TASK INSTRUCTIONS: Tally the lines in the data below that contain the string "right". Reply with the number only.
___ SUPPLIED RECORDS ___
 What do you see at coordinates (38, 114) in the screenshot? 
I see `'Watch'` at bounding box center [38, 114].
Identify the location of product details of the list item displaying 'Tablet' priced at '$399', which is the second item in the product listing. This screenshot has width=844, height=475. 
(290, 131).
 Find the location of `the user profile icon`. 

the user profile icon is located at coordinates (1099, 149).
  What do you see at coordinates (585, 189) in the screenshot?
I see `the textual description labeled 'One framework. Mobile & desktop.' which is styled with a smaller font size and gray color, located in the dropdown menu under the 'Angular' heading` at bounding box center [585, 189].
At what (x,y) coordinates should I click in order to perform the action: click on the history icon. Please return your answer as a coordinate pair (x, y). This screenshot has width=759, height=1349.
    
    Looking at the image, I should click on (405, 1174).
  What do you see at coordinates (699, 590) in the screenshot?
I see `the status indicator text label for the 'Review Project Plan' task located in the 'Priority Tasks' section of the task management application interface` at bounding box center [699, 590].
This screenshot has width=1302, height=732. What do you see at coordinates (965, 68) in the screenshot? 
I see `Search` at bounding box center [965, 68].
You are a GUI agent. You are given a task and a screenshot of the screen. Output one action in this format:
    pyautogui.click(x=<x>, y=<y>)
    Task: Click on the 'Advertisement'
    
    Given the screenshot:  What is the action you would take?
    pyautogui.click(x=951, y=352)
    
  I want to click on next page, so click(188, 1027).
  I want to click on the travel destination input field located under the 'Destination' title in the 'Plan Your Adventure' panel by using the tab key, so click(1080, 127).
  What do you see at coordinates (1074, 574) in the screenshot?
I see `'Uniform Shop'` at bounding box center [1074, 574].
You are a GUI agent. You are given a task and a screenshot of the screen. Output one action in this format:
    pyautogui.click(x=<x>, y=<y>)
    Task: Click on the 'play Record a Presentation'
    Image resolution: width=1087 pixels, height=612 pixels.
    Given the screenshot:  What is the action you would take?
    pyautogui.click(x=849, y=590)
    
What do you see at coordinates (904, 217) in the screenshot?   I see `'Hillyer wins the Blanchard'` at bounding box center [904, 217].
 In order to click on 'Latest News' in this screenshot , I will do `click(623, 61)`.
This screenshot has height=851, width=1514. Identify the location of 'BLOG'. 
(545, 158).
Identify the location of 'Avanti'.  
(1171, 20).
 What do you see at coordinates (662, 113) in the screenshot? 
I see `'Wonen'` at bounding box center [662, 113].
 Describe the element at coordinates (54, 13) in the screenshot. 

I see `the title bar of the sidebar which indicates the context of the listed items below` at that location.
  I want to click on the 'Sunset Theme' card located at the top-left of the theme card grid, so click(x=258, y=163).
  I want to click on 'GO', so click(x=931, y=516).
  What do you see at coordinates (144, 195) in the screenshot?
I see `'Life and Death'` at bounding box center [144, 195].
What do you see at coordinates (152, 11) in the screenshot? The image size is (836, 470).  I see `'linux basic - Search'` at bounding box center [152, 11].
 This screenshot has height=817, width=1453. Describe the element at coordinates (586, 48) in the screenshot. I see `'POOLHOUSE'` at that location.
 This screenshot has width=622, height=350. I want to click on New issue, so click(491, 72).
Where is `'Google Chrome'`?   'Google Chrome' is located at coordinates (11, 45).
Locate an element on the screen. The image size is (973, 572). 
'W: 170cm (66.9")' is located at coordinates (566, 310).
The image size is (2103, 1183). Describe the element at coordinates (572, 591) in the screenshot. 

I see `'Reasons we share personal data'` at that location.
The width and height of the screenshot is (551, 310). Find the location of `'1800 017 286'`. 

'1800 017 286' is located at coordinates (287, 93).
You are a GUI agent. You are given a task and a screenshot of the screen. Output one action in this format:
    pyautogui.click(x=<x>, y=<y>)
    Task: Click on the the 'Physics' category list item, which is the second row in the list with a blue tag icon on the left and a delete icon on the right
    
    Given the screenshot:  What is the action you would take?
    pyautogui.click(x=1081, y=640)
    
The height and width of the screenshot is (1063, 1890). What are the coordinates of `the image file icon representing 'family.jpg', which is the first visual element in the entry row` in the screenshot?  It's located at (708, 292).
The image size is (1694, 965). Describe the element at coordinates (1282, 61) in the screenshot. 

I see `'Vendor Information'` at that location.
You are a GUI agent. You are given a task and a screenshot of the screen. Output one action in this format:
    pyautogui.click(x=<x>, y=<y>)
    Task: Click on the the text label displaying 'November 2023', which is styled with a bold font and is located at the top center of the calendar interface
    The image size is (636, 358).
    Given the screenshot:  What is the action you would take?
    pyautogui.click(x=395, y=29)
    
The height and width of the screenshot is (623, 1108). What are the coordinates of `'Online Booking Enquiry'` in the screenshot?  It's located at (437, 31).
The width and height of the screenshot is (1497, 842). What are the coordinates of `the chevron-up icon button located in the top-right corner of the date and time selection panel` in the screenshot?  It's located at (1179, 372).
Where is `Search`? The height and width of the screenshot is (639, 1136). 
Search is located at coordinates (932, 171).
___
SOLUTION BELOW: 2